• [Task brief] Copy out every line of the data where the word "Google" is found.

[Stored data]
┏━━

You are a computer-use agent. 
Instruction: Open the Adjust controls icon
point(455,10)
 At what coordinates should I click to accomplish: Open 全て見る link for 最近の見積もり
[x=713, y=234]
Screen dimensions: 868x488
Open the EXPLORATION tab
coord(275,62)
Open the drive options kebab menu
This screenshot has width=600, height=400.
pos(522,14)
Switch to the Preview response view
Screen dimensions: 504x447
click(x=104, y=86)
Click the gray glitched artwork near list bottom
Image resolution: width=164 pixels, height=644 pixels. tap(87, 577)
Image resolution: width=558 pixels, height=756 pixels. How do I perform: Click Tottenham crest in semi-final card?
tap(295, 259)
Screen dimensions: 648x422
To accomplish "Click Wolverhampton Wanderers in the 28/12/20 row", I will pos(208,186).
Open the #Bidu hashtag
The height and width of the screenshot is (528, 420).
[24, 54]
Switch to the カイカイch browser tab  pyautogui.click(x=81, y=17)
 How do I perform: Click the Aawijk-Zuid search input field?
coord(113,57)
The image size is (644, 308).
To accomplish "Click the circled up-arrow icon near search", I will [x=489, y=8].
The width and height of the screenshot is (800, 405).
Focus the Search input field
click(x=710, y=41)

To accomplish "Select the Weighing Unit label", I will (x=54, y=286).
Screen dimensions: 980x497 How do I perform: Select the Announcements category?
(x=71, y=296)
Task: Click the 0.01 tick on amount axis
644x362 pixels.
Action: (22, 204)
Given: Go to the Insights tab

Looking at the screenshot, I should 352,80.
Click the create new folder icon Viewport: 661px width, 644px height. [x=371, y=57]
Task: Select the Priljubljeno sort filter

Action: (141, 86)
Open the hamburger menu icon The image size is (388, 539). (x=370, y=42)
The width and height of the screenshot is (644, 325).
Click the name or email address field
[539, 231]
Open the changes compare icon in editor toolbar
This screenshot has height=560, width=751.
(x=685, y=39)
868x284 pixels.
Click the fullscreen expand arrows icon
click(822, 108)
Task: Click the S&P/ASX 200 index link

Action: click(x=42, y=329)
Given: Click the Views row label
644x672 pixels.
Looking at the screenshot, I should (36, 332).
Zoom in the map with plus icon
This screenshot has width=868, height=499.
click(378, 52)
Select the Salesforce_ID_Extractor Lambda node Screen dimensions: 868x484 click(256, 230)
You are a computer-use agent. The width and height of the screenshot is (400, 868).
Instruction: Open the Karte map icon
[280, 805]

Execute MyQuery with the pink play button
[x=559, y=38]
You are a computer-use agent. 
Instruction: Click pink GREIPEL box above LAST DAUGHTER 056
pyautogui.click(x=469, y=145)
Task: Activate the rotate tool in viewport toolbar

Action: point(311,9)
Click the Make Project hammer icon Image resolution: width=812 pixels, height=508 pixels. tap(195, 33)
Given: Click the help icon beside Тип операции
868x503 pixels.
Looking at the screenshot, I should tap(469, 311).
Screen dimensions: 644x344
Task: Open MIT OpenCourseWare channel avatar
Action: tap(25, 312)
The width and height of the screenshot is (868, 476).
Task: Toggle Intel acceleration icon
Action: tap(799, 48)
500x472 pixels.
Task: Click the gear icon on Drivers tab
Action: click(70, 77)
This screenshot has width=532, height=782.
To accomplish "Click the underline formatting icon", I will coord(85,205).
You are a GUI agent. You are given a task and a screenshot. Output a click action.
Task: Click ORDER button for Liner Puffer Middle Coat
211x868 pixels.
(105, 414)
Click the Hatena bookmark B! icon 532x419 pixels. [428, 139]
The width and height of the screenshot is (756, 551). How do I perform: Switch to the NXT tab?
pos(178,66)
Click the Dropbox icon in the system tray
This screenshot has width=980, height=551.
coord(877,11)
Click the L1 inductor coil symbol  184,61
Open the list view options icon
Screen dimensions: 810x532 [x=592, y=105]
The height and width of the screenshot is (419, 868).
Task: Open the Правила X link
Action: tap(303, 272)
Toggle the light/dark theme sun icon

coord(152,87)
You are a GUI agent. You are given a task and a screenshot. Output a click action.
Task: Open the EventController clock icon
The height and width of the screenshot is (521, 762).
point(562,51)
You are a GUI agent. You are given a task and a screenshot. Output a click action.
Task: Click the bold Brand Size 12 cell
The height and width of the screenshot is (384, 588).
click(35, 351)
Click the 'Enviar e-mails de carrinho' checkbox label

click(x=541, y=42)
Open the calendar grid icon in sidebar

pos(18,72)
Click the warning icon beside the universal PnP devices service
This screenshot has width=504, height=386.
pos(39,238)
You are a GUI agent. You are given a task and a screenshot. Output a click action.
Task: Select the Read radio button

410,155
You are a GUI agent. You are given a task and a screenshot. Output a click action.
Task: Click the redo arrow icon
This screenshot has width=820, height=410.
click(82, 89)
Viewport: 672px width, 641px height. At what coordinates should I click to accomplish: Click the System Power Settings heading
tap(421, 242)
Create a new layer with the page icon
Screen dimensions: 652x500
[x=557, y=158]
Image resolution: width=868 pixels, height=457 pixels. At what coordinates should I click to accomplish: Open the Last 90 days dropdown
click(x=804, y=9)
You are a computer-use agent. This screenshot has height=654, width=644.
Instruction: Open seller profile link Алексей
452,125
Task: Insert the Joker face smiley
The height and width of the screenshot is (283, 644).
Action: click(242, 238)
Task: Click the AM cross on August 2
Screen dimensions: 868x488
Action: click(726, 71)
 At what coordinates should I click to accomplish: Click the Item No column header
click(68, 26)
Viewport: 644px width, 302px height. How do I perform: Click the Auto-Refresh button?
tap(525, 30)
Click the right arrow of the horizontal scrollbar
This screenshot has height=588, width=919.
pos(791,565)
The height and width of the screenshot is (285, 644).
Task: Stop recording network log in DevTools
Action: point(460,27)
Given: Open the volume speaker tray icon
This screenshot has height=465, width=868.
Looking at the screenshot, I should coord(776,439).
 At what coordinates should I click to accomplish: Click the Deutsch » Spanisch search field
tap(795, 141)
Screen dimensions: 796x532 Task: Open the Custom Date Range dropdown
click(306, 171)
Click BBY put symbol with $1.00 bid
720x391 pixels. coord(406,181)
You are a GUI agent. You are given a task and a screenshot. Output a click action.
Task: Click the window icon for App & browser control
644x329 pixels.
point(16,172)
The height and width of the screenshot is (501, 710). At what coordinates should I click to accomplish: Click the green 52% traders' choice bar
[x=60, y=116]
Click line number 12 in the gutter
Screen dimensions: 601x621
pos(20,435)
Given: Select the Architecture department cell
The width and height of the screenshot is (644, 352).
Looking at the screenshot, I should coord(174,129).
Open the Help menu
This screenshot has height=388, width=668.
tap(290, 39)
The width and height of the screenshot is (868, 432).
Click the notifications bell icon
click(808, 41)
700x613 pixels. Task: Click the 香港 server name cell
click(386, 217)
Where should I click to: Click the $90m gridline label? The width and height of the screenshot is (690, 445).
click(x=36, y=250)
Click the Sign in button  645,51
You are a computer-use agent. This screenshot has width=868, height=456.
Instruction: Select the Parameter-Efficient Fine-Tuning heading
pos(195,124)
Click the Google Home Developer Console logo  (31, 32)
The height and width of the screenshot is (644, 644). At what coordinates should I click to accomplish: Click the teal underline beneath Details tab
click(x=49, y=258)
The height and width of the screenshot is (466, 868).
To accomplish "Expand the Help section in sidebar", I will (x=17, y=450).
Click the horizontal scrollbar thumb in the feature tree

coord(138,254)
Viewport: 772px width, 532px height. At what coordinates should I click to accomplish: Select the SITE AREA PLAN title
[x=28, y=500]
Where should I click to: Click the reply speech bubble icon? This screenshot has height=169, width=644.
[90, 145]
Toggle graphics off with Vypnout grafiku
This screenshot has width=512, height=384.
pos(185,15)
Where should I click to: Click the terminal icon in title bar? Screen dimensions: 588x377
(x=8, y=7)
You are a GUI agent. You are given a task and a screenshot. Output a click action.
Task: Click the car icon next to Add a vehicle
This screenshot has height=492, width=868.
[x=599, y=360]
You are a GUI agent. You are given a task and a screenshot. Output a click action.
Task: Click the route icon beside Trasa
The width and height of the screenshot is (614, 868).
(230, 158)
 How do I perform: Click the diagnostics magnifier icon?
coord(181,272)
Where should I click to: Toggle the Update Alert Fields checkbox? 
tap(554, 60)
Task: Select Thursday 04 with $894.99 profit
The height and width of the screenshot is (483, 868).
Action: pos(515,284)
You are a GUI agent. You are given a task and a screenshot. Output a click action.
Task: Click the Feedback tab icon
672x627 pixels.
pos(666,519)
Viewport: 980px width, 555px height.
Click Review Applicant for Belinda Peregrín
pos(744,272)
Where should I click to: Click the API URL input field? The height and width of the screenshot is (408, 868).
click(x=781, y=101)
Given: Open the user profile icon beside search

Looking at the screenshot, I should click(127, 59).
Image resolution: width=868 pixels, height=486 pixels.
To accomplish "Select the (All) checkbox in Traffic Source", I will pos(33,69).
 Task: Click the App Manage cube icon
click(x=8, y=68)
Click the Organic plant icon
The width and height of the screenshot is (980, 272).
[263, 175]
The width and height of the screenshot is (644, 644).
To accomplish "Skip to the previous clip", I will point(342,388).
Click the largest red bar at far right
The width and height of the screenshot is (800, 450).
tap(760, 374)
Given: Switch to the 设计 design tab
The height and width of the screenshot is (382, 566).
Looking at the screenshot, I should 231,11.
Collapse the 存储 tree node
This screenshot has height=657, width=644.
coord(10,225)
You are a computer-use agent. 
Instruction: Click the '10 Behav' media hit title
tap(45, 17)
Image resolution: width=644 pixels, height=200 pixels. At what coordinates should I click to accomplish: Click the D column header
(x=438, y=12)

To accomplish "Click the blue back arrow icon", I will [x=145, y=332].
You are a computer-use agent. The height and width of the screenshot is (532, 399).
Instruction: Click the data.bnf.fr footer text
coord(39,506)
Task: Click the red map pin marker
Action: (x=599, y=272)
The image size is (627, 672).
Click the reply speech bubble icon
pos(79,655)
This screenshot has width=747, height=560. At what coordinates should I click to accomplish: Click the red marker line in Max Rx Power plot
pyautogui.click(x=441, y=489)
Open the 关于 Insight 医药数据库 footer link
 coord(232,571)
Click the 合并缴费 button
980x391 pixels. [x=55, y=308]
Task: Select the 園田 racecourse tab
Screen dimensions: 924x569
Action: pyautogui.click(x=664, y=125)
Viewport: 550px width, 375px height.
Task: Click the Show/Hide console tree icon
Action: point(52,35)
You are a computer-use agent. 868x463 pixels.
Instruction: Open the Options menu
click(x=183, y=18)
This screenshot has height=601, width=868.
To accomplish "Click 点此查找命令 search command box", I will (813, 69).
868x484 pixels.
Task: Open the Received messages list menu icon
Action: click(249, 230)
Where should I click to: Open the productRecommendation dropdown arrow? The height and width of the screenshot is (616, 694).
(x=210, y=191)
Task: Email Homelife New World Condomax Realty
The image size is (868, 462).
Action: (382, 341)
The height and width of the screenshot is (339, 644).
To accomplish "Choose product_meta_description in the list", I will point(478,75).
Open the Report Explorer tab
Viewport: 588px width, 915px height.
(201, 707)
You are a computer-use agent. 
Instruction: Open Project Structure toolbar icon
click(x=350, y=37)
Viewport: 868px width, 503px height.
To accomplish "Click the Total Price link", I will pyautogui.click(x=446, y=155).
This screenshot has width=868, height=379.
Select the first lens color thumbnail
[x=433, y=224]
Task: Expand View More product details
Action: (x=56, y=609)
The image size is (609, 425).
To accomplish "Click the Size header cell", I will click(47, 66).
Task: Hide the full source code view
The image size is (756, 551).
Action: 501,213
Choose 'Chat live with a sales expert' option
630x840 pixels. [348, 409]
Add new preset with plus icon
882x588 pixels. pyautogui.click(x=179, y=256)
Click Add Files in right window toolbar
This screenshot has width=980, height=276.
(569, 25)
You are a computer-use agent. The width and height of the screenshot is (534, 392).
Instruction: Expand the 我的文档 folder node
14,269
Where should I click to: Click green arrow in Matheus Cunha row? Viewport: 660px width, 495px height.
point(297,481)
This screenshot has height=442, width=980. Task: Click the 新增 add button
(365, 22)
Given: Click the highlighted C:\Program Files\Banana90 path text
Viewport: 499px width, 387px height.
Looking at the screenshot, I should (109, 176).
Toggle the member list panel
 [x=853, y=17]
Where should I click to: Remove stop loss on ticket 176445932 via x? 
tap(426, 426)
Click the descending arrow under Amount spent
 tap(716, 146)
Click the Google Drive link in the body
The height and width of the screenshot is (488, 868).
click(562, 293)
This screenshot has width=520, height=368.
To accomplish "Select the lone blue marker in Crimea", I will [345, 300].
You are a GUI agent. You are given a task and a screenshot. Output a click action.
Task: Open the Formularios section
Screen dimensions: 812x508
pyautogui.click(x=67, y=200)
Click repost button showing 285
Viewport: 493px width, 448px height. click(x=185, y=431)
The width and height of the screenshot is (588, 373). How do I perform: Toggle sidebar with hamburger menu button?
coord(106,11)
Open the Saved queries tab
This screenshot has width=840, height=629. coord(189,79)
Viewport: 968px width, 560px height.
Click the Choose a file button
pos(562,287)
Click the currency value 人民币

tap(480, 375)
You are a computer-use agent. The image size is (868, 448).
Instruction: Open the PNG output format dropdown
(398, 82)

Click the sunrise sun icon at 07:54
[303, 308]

┗━━

• [Response to the task]
Click the Google Home Developer Console logo  (31, 32)
Click the Google Drive link in the body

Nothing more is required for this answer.